The authors took the content of 500 real
resumes off online job boards and then evaluated them,
as objectively as possible, for quality, using such
factors as education and experience. Then they
replaced the names with made-up names picked to “sound
white” or “sound black” and responded to 1,300 job ads
in The Boston Globe and Chicago Tribune last year.

Previous studies have examined how employers
responded to similarly qualified applicants they meet
in person, but this experiment attempted to isolate
the response to the name itself.

White names got about one callback per 10
resumes; black names got one per 15. Carries and
Kristens had call-back rates of more than 13 percent,
but Aisha, Keisha and Tamika got 2.2 percent, 3.8
percent and 5.4 percent, respectively. And having a
higher quality resume, featuring more skills and
experience, made a white-sounding name 30 percent more
likely to elicit a callback, but only 9 percent more
likely for black-sounding names.

Even employers who specified “equal opportunity
employer” showed bias, leading Mullainathan to suggest
companies serious about diversity must take steps to
confront even unconscious biases — for instance, by
not looking at names when first evaluating a resume.

STUDIES SHORTCOMINGS

Both studies have their shortcomings; the
California records give only broad indicators of
economic achievement, and studying whose resumes
elicit callbacks doesn’t show who ultimately gets the
jobs or what they do once employed.

But both also point to dilemmas for advocates
of greater economic opportunity for blacks. Some, like
Fryer, are eager to show black culture isn’t a
handicap, and black parents shouldn’t shy away from
it. On the other hand, Bertrand and Mullainathan’s
work suggests a black name could still conceivably
hold someone back. The question is whether a
distinctive name is a cause or consequence of black
isolation.

Where is Goode leaning? She says her daughter
will likely end up with a “neutral” name, Naomi or
Layla perhaps, that won’t signal her race either way.
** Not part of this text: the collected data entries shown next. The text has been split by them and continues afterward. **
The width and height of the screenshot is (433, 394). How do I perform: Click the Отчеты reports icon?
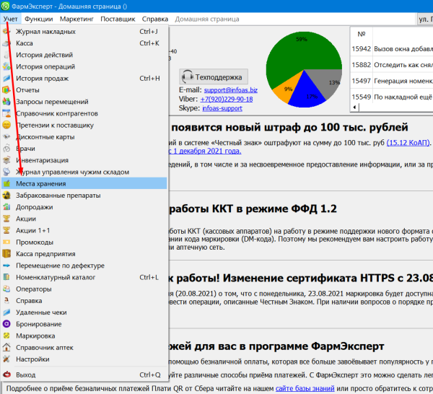[7, 90]
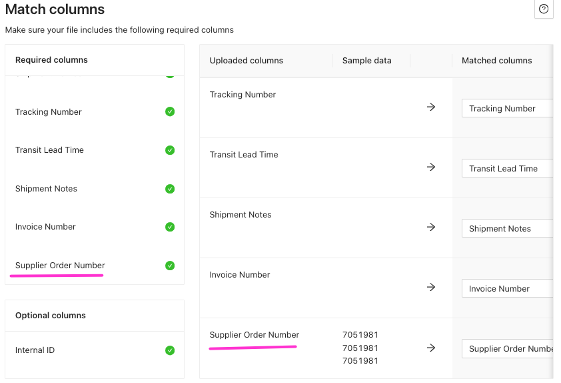Click green checkmark beside Tracking Number
Viewport: 561px width, 383px height.
pos(170,112)
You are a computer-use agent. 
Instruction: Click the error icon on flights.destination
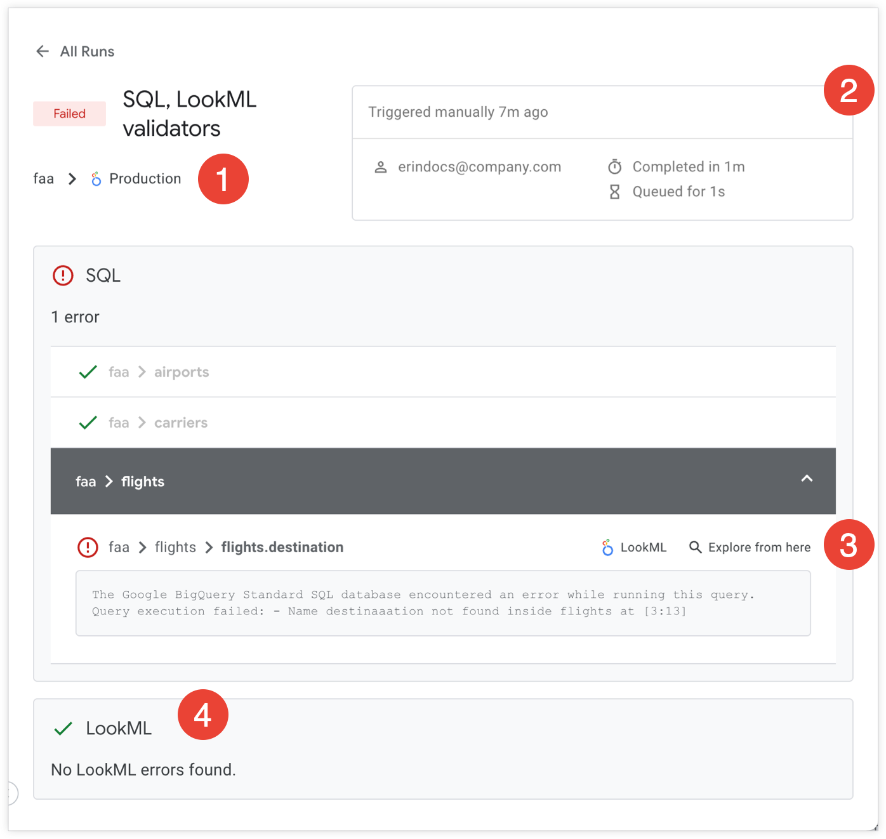(88, 546)
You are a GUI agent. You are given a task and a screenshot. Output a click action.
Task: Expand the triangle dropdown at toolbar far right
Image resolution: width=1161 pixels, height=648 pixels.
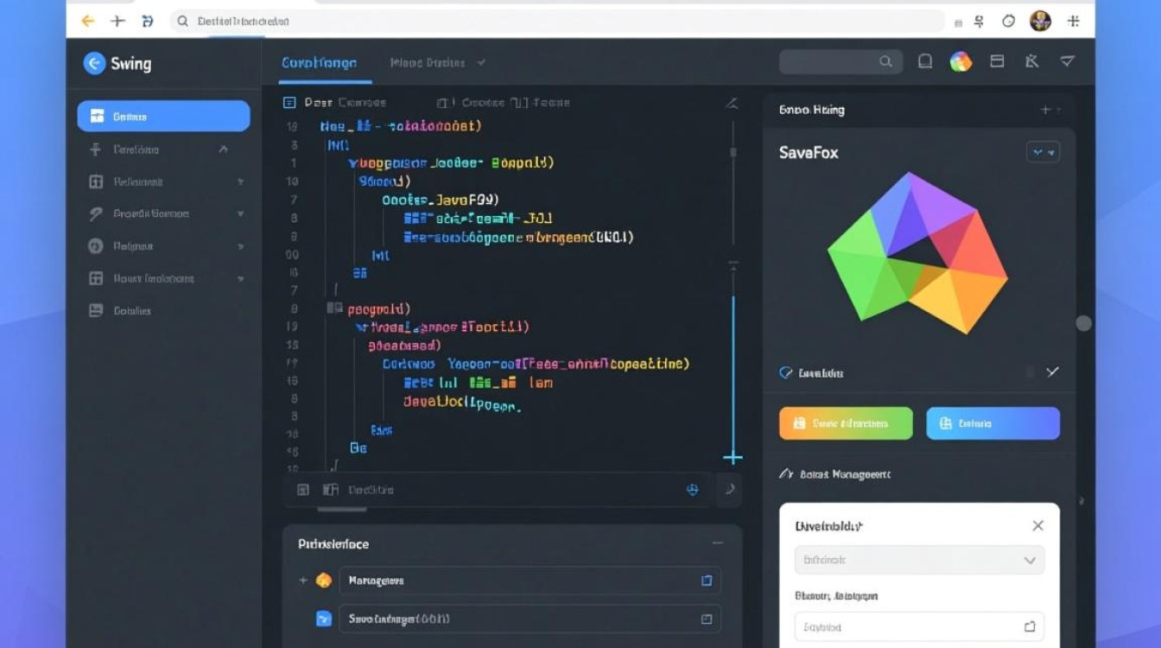click(x=1068, y=61)
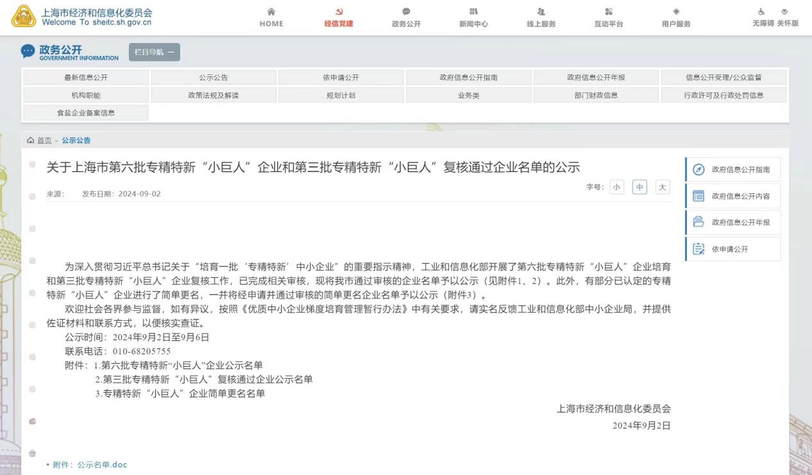Click 依申请公开 in the right sidebar
The height and width of the screenshot is (475, 812).
(x=729, y=249)
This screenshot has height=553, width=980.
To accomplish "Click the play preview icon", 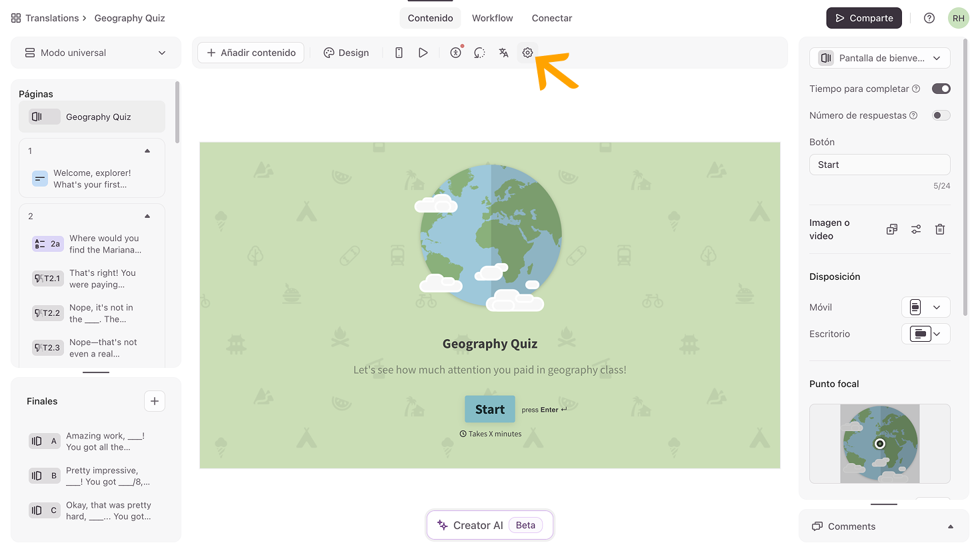I will point(423,53).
Michelle Botus, a 37-year-old student at Bunker
Hill Community College who has named her four children
Asia, Alaysia, Khalima and Denzil, said she would
advise mothers to choose names they like, then make
sure their children get the education they need to
rise above any discrimination they face.

“The fact you didn’t give the child the name
you wanted, your regrets could be manifested in other
ways later on,” said Botus. “I would say go for it.
Just the fact that the mother would have the insight
to have a dilemma, that means she’s thinking, and
that’s one of the most important skills in parenting.”